L’emergenza COVID, con le necessarie misure di distanziamento sociale e la inevitabile paura della popolazione a recarsi in ospedale o a contattare il servizio di emergenza territoriale, ha portato a un significativo calo del numero di ricoveri per ictus e, quindi, dei pazienti trattati, rispetto ai numeri dello stesso periodo di un anno fa. Non solo: molti pazienti sono arrivati in una fase già avanzata di malattia, spesso con situazioni di maggiore gravità. Questo fenomeno, anche se non sistematicamente, è stato osservato e riportato dai team neuro-vascolari in tutta Italia e trova dei parallelismi anche in ambito cardiologico.

L’analisi dell’Istituto Superiore di Sanità sui primi 3.200 pazienti deceduti durante la pandemia ha confermato un profilo di rischio principalmente sovrapposto alla popolazione ad alto rischio di ictus: età media 78,5 anni; 30% con storia di cardiopatia ischemica, 22% di fibrillazione atriale, 73,8% di ipertensione e 33% di diabete mellito.
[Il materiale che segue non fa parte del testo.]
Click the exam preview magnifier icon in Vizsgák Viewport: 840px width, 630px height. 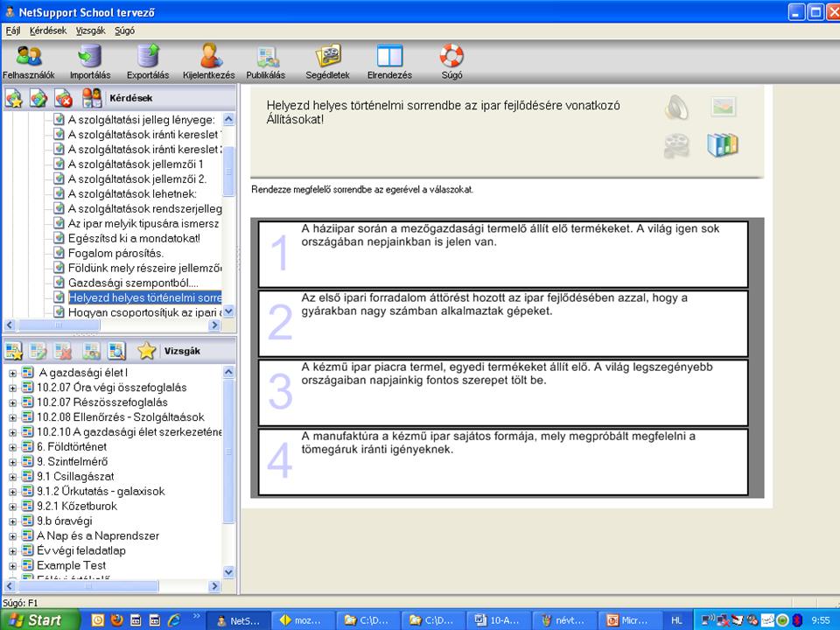tap(116, 352)
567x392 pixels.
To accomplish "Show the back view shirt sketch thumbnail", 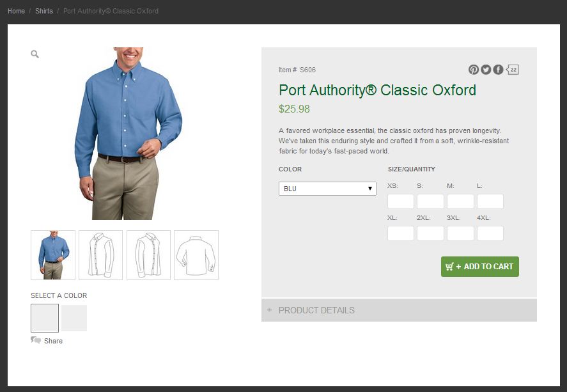I will pyautogui.click(x=196, y=255).
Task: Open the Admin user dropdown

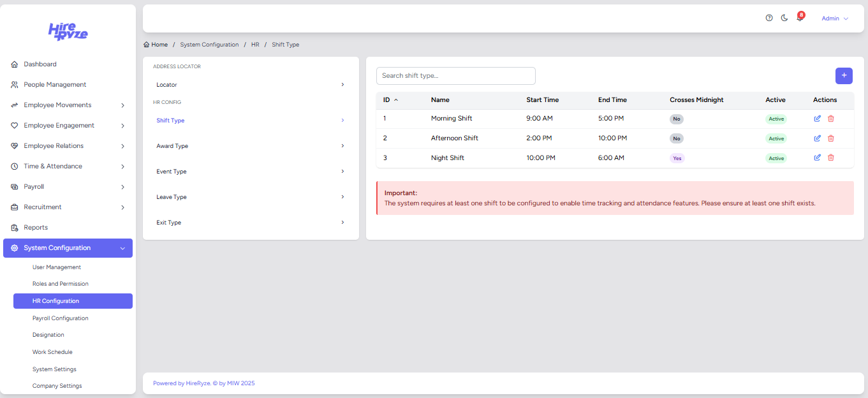Action: point(834,18)
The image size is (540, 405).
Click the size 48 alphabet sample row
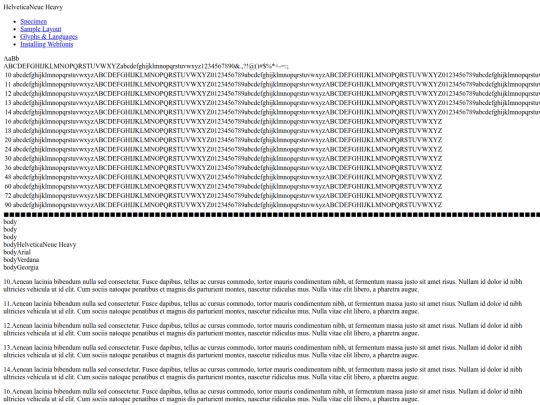(x=223, y=177)
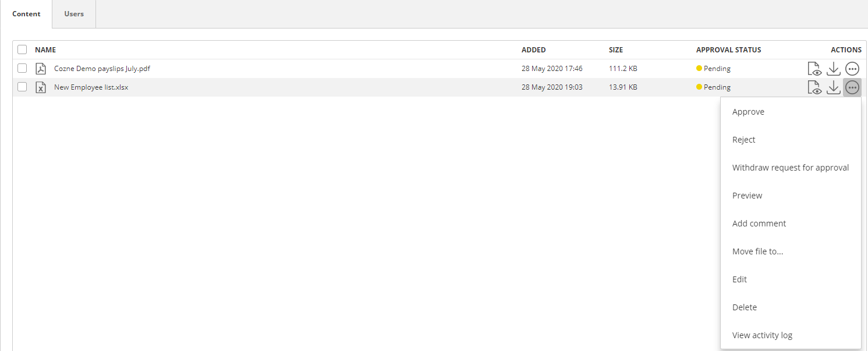868x351 pixels.
Task: Switch to the Users tab
Action: pyautogui.click(x=73, y=13)
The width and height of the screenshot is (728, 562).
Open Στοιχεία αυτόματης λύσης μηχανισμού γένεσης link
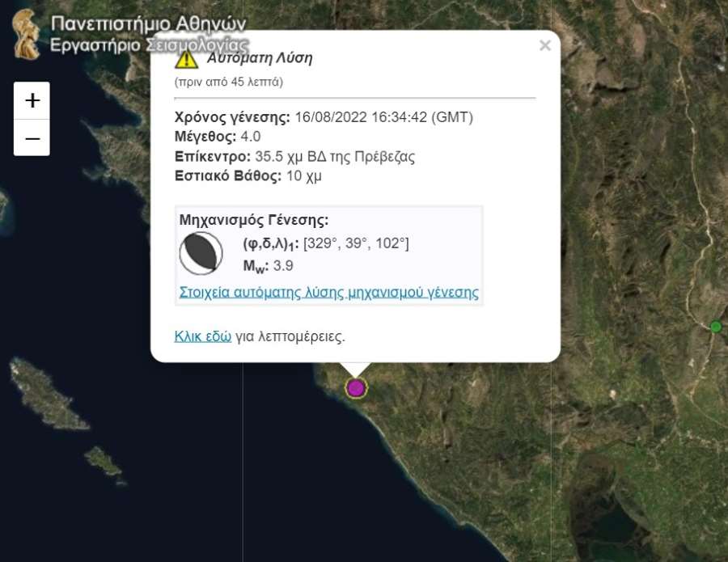coord(328,292)
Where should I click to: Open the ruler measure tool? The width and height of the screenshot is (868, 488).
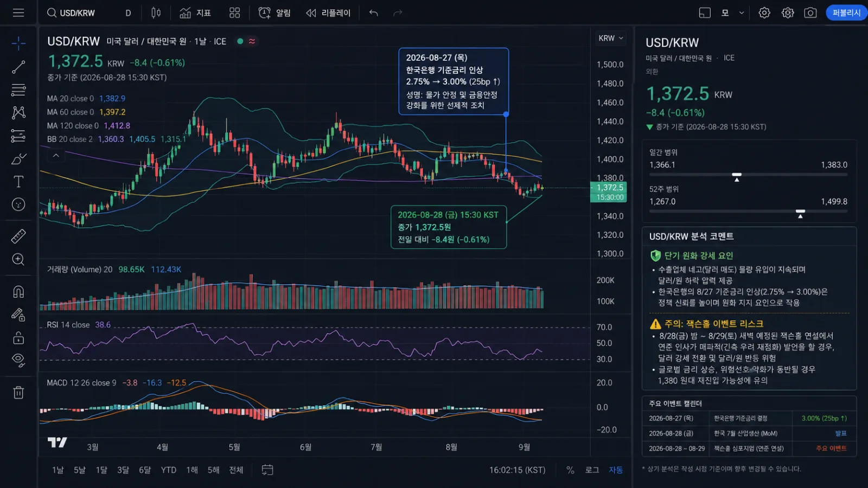(x=18, y=236)
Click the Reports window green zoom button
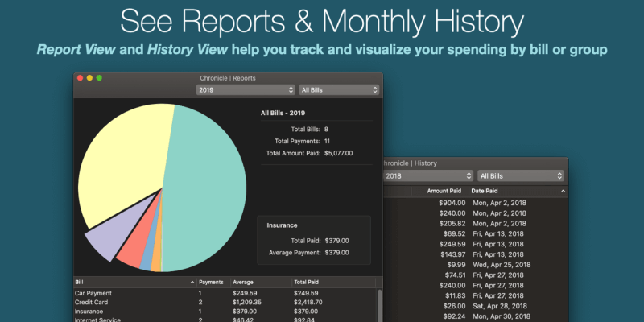The width and height of the screenshot is (644, 322). pyautogui.click(x=99, y=78)
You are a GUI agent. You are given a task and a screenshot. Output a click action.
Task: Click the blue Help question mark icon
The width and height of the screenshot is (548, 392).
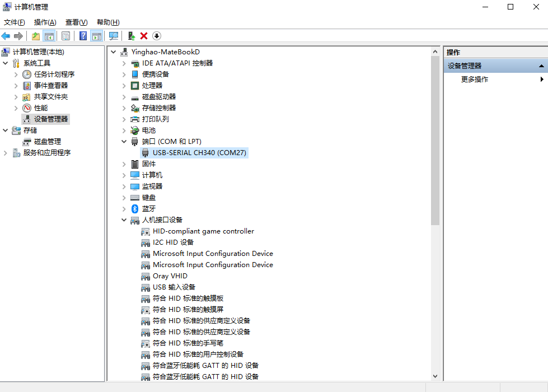click(x=83, y=36)
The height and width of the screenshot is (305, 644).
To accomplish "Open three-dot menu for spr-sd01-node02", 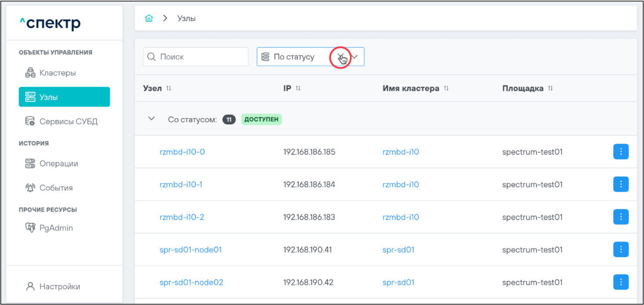I will pyautogui.click(x=620, y=282).
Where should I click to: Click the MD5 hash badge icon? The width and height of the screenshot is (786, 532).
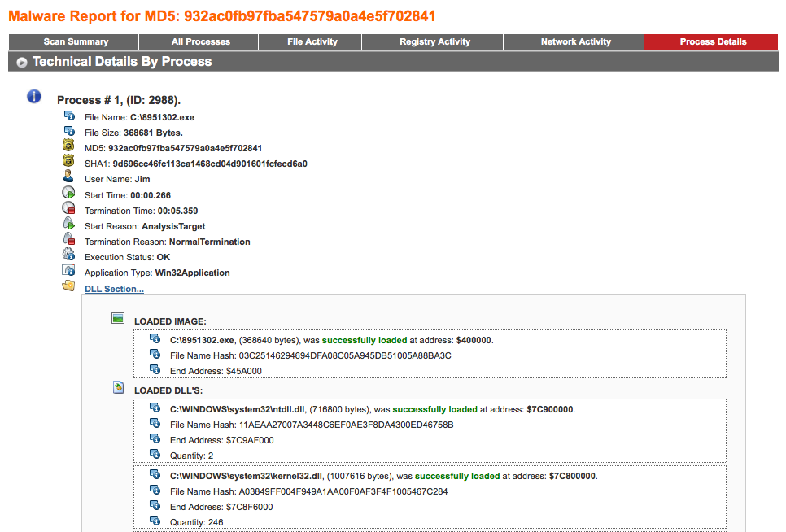(69, 147)
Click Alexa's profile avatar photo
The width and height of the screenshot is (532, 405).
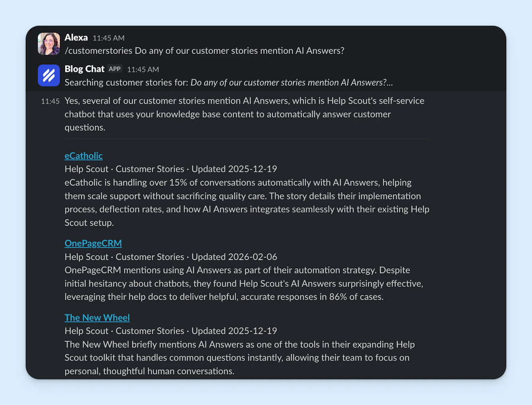click(x=49, y=44)
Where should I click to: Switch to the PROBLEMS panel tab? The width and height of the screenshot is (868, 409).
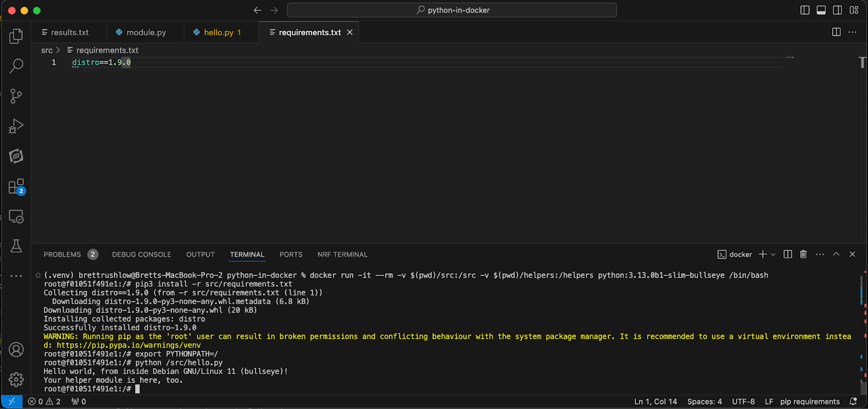point(62,254)
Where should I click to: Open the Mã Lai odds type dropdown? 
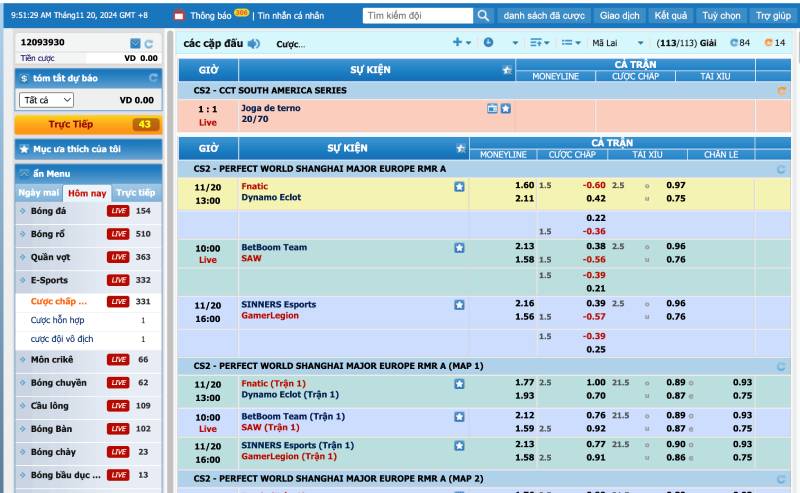(x=617, y=43)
Un altro aspetto è il verificarsi dell’ictus in pazienti già ricoverati a causa di COVID- 19: si è trattato spesso di chi versava in gravi condizioni e la gestione di queste persone, a partire dal sospetto diagnostico, è risultata particolarmente complessa.

Il COVID-19 ha rappresentato e ancora rappresenta una sfida per il sistema sanitario italiano e, di conseguenza, ha portato ad una radicale riorganizzazione dei percorsi regionali dell’ictus. In caso di una seconda ondata pandemica, i percorsi di trattamento dell’ictus dovranno essere abbastanza flessibili in modo da poter essere riadattati per il trattamento della fase acuta, la prevenzione secondaria e la riabilitazione attraverso l’uso della telemedicina, al fine di garantire il diritto di accesso alle cure della popolazione.